- Task goal: Send back exactly the lines from the opening line of the records below through the one with "Galeria (63, 226)".
##### Supplied records
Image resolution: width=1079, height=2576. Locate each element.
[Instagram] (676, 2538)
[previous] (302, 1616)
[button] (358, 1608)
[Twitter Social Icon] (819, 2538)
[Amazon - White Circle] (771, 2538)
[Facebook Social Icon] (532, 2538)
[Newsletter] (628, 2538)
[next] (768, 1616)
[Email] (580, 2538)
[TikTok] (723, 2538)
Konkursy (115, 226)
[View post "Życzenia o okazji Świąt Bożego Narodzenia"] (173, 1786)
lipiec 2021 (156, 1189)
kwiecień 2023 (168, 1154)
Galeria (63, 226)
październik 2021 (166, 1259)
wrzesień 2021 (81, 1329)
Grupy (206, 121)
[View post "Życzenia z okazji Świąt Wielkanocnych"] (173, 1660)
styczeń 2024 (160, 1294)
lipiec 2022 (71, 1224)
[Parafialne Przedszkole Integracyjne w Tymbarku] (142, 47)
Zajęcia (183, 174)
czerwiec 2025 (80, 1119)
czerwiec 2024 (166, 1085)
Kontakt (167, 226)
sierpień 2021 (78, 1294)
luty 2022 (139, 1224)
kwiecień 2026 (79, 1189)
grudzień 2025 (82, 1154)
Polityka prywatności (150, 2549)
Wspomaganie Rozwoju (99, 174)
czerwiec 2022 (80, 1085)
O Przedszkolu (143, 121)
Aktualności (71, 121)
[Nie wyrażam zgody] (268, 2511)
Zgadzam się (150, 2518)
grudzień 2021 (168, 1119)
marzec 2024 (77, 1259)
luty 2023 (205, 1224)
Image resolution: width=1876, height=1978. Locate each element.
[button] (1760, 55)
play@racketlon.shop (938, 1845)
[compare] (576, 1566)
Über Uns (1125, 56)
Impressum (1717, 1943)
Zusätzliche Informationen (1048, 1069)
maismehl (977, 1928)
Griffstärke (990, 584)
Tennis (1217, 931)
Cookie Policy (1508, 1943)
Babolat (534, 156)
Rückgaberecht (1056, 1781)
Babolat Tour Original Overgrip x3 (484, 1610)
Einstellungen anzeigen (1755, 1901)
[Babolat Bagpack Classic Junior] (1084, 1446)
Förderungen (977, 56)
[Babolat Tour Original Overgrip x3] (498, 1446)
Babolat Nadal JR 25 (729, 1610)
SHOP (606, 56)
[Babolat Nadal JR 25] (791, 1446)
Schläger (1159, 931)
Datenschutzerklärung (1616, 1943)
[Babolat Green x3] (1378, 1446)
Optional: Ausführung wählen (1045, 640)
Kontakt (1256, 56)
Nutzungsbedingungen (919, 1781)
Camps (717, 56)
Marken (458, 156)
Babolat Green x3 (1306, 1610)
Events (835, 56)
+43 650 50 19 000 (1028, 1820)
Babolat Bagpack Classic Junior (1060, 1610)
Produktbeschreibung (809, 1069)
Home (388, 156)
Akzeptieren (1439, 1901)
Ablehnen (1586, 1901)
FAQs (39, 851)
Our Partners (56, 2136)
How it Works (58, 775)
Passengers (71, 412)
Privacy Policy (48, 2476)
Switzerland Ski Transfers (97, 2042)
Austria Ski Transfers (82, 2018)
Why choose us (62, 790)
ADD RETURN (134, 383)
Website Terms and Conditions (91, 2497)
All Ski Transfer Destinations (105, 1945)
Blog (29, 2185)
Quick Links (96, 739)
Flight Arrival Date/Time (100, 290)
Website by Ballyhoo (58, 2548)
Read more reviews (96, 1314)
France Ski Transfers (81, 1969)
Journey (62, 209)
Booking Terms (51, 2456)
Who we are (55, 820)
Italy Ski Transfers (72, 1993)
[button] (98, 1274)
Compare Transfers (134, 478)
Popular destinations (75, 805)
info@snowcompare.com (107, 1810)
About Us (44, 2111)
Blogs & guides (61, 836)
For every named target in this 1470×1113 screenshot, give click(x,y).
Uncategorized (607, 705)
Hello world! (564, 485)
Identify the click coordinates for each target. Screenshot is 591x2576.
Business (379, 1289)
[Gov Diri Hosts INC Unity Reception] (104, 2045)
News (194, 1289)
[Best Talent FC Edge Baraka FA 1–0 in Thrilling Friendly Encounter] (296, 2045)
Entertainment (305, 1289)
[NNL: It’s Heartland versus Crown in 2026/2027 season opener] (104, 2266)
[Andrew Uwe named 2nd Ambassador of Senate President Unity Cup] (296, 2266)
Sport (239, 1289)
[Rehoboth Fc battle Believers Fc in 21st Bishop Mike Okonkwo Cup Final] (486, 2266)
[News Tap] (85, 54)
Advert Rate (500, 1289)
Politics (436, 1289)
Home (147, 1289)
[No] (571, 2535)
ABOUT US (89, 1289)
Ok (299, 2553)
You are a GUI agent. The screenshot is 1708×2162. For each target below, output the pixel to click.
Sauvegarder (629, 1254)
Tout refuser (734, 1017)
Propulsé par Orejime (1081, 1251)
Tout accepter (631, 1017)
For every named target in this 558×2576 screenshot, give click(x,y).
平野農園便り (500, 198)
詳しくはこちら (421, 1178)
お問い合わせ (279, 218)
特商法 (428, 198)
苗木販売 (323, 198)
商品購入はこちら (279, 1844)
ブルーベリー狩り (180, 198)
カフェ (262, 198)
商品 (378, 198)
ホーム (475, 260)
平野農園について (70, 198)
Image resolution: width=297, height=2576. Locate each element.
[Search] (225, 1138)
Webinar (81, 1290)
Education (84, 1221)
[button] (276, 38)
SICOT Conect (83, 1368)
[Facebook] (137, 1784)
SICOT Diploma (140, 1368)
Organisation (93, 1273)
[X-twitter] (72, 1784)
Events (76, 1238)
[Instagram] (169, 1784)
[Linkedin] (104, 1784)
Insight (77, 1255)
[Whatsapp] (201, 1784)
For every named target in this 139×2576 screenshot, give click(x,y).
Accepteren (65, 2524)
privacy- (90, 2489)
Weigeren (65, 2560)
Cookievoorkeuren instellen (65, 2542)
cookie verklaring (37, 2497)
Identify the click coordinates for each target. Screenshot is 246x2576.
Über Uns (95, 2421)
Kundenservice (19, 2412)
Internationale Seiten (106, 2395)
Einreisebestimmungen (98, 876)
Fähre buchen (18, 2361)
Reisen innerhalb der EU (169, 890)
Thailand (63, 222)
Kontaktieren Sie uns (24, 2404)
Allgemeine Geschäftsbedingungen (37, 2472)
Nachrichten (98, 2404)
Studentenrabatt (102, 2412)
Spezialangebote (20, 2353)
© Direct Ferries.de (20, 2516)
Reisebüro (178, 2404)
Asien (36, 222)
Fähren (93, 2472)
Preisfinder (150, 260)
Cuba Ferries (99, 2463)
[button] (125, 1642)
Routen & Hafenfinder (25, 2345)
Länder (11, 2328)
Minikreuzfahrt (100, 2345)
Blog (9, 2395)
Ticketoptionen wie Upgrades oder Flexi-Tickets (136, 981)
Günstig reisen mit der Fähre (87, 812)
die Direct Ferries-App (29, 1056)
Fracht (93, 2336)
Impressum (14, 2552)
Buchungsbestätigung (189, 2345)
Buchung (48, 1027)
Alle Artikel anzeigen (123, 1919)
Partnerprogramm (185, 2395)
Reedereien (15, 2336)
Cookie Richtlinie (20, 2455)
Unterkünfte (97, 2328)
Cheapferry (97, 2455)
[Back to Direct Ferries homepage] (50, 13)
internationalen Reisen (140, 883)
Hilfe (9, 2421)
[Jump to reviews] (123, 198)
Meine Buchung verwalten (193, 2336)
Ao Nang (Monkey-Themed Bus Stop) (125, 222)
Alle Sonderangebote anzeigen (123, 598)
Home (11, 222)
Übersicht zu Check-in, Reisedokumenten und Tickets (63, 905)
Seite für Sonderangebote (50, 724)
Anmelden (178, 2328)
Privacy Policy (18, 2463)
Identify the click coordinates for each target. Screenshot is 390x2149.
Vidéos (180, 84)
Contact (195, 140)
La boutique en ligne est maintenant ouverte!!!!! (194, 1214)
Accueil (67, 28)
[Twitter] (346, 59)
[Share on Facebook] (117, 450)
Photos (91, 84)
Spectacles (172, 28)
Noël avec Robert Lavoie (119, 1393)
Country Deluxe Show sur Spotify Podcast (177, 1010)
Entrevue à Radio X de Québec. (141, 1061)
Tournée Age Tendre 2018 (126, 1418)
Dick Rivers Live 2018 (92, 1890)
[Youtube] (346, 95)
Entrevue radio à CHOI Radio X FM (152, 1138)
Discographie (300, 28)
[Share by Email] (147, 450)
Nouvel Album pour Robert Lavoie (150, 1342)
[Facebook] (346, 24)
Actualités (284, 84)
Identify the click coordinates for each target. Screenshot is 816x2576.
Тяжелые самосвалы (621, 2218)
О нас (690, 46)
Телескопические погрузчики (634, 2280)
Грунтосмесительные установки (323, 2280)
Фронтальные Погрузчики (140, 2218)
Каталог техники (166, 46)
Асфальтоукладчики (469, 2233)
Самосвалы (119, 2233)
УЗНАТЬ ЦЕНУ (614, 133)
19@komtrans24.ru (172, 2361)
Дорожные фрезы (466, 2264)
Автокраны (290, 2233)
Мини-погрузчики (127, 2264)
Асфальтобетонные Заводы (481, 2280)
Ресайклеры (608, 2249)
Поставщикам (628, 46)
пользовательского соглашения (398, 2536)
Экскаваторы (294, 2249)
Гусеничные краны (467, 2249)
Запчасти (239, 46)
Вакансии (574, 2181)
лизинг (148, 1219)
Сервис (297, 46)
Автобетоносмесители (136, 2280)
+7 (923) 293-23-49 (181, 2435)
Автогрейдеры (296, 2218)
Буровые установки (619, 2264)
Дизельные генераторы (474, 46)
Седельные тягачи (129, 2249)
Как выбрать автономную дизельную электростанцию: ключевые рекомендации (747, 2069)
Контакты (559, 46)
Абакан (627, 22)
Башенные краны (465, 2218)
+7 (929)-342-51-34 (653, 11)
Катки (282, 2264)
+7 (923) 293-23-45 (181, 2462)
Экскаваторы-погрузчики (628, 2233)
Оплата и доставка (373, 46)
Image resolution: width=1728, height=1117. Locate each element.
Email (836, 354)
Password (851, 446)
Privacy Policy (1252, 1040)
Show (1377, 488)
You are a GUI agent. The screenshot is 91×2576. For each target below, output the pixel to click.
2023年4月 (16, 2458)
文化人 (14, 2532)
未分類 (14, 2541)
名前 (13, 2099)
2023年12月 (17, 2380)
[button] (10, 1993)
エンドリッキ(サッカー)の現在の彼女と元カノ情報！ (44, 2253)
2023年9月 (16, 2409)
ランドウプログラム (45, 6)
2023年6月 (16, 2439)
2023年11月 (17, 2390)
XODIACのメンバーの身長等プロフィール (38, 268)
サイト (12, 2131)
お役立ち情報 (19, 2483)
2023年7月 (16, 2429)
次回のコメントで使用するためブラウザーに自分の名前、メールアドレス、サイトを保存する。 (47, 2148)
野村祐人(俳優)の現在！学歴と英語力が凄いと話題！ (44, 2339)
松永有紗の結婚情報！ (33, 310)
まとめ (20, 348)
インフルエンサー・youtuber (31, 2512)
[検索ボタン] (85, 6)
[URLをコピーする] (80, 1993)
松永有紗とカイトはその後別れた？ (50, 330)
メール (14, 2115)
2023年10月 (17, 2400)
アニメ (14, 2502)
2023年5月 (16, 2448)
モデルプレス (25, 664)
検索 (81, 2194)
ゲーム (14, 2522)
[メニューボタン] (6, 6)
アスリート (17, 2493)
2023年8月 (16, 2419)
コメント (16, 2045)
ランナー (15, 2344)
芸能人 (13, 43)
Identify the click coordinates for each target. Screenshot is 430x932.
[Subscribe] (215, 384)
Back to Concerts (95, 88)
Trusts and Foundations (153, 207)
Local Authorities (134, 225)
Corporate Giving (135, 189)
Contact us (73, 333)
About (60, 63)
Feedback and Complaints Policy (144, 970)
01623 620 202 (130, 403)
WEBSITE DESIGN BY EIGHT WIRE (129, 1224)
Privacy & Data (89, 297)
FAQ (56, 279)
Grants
##########
- Output for this task:
Image resolution: width=1079, height=2576. Locate each element.
[Instagram] (676, 2538)
[previous] (302, 1616)
[button] (358, 1608)
[Twitter Social Icon] (819, 2538)
[Amazon - White Circle] (771, 2538)
[Facebook Social Icon] (532, 2538)
[Newsletter] (628, 2538)
[next] (768, 1616)
[Email] (580, 2538)
[TikTok] (723, 2538)
Konkursy (115, 226)
[View post "Życzenia o okazji Świąt Bożego Narodzenia"] (173, 1786)
lipiec 2021 (156, 1189)
kwiecień 2023 (168, 1154)
Galeria (63, 226)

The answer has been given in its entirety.